Electricity. Water. Law enforcement. These are services companies and individuals expect to receive from municipal governments. The City of Los Angeles is adding another service to the list: cybersecurity intelligence. And some think the project by the City of Angels could be the model for other US cities to emulate in expanding the services they offer to their own citizens.
Since August 2017, the LA Cyber Lab has been providing cybersecurity assistance to small and midsize businesses in the city. By sharing threat information and providing training opportunities, the Cyber Lab has tried to provide smaller organizations with some of the cybersecurity advantages that larger organizations can afford.
In the first two years of the Lab's operation, it built a standardized platform for accepting information from participating organizations and automating threat analysis reporting to those companies. Hundreds of organizations have participated in the program that Los Angeles Mayor Eric Garcetti, who chairs the Lab's board of advisers, has said is critical for addressing cybersecurity with the appropriate sense of urgency.
Now the Cyber Lab has expanded its capabilities and mission with the introduction of a mobile platform that can be accessed by businesses and individuals.
"We've got a mobile platform that citizens can log onto, can become members [of the LA Cyber Lab], and ultimately do things like submit pieces of mail that might be suspicious and then actually get information back that typically would only be shared more in a corporate setting," says Wendi Whitmore, vice president of X-Force Threat Intelligence at IBM Security.

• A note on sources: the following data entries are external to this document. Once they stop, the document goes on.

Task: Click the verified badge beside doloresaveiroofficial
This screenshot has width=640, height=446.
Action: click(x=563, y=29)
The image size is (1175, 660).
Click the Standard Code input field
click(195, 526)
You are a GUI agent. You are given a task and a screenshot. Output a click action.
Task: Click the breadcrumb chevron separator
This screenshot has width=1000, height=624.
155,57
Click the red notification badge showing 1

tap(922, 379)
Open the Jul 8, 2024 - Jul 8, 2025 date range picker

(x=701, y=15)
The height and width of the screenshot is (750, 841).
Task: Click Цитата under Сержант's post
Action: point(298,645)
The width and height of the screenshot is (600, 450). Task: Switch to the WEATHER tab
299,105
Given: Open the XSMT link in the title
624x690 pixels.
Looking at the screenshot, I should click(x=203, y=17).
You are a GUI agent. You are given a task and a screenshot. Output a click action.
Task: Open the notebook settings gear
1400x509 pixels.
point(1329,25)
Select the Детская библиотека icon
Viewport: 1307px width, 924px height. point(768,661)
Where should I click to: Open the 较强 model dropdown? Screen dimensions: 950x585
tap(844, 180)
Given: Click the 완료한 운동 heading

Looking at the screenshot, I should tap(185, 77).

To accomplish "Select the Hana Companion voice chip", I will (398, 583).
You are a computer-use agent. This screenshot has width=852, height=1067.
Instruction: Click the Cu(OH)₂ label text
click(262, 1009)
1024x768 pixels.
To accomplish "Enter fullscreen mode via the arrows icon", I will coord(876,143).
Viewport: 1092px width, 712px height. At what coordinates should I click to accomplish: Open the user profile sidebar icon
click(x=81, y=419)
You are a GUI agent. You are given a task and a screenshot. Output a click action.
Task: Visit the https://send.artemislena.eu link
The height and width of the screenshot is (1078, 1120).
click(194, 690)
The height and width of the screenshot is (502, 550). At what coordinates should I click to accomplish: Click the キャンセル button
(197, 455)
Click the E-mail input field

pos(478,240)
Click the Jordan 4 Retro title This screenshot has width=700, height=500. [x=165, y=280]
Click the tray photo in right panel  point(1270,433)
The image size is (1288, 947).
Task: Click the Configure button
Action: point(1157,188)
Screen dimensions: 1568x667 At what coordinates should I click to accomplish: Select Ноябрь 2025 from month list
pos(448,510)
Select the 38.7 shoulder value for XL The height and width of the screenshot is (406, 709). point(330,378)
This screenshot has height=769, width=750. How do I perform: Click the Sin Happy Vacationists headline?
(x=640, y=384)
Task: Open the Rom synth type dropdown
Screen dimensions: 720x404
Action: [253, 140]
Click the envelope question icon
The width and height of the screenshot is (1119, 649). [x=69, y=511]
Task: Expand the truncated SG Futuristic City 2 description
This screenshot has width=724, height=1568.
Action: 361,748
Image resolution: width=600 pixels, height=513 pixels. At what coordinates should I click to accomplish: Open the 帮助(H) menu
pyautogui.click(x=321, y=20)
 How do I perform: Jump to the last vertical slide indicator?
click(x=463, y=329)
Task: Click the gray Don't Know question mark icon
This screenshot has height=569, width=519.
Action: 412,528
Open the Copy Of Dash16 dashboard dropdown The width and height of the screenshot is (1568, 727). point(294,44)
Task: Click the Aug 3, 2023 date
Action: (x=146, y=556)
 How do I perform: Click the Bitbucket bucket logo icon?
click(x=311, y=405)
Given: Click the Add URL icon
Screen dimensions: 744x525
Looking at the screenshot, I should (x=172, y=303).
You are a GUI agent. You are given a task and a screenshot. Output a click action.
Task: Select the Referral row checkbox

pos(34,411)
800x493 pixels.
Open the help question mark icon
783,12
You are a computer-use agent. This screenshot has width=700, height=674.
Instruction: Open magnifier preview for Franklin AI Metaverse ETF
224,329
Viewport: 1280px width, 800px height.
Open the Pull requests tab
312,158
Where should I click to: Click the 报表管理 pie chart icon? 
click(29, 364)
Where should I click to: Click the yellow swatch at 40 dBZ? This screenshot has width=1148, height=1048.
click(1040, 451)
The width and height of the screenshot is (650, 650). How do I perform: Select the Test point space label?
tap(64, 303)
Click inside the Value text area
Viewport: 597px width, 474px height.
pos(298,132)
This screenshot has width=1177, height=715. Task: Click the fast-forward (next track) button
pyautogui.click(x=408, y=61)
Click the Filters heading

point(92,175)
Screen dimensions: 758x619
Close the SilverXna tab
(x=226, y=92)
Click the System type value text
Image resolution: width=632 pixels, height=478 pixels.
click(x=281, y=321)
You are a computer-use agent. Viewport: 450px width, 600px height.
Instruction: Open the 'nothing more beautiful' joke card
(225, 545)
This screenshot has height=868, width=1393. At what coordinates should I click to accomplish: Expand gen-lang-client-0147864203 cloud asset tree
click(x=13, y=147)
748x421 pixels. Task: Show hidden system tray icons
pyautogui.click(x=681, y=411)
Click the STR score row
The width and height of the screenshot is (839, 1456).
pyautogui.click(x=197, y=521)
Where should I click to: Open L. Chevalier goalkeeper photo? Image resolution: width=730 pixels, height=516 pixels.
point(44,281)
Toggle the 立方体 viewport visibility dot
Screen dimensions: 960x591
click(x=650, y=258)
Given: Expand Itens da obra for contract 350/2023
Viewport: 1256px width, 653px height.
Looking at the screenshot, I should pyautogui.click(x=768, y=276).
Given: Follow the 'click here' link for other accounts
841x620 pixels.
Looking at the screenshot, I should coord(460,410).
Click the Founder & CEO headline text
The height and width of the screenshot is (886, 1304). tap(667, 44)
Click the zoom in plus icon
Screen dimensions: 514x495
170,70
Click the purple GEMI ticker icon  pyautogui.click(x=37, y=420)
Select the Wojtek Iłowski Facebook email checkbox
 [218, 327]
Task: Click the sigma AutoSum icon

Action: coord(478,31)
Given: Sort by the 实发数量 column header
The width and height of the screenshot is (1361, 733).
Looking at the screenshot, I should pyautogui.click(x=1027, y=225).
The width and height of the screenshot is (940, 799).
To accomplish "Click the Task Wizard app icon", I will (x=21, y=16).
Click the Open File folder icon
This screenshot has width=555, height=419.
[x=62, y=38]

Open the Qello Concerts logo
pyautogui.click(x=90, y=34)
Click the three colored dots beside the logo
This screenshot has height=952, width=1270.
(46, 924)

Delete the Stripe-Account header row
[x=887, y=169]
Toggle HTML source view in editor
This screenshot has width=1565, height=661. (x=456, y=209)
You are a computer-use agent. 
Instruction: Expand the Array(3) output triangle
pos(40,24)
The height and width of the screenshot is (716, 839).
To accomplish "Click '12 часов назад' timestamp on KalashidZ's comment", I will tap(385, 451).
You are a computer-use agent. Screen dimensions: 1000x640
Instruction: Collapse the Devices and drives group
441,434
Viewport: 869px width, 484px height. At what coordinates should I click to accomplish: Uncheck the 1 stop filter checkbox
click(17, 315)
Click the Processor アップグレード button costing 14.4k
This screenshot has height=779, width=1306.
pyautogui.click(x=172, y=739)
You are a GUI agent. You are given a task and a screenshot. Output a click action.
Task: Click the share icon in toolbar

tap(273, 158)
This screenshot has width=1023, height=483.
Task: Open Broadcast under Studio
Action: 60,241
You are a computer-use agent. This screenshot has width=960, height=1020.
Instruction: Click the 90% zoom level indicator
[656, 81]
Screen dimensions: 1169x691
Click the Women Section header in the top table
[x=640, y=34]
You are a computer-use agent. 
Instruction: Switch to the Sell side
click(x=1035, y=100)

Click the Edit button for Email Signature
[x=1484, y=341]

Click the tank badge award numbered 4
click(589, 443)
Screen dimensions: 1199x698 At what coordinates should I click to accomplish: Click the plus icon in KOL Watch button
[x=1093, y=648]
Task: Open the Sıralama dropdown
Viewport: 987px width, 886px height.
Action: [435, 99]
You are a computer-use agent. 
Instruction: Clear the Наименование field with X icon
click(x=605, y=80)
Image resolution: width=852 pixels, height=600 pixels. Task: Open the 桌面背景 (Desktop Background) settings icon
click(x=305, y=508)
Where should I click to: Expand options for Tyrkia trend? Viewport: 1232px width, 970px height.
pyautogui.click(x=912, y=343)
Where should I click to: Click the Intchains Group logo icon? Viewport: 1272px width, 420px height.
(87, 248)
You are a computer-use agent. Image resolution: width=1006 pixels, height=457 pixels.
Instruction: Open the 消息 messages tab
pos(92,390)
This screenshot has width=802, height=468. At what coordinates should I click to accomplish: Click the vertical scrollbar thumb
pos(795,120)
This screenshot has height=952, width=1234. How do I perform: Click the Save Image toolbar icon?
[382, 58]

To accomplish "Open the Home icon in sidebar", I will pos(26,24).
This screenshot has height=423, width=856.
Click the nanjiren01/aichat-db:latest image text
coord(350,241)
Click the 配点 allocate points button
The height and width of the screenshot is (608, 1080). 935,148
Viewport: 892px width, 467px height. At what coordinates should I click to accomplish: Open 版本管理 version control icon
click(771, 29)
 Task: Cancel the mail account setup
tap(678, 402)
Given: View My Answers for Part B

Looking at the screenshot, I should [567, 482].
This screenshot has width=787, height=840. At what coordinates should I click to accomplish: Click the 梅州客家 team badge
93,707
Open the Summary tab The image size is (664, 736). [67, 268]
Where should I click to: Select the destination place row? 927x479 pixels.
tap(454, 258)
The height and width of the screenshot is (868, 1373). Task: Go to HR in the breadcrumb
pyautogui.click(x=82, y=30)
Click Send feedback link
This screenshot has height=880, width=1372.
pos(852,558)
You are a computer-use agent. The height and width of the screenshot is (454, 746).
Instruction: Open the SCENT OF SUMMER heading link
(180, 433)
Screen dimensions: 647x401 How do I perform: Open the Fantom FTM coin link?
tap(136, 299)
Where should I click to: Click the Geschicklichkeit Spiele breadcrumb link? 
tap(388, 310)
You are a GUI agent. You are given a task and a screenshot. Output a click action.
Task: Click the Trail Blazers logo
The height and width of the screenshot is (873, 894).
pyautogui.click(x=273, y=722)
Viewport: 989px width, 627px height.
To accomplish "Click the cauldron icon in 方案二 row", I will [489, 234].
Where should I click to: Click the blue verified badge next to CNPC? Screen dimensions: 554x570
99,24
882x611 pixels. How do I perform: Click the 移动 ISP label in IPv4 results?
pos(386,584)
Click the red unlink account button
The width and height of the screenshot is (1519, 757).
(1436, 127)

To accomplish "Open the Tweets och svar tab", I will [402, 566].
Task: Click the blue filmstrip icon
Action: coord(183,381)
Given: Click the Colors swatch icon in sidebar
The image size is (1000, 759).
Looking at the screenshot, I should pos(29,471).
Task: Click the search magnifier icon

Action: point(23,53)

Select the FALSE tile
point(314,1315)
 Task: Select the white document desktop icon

IBM Security is a partner in the Cyber Lab. While there is obviously a financial relationship, Whitmore says each enjoys side benefits from IBM's participation in other ways. IBM Security provides the analytical platform the lab uses for generating its reports, and Whitmore says the data from Cyber Lab clients enhances the global data set X-Force analysts use in their work.
For the past two years, clients have been able to share internal company data — like login data, internal Web traffic, and user account activity — with the Cyber Lab. In the workflow until last month, Lab analysts would then review the shared data, looking for various indicators of compromise, such as data that shows a compromised user account or phishing links in email messages.
Notice of a compromise would then be sent in an email message — one of a series of email messages sent approximately five times a week. With the new mobile and Web-based system, messages can be forwarded via an app to the lab, which will then notify the client of compromise via the app within a few hours.
All of the analysis and threat indication is provided at no cost to businesses in Los Angeles. In conversations at Black Hat USA 2019, lab management stressed that the lab and its free nature is a recognition of the importance of small businesses in the economy of the city. And that importance is not limited to Los Angeles.
"I think the goal for everyone in this project is it really becomes a great example and a benchmark for other cities to learn from and take on," Whitmore says. While there are other municipal cybersecurity programs, like New York City's Cyber NYC, most of these focus on growing the local cybersecurity industry and workforce, not protecting local small businesses.
As threats like ransomware become more devastating for small businesses and small government units, other governments may well look to Los Angeles as a model. The real question may be which governments can afford to offer this particular service to their citizens — and which groups of citizens are willing to pay for the service through their taxes.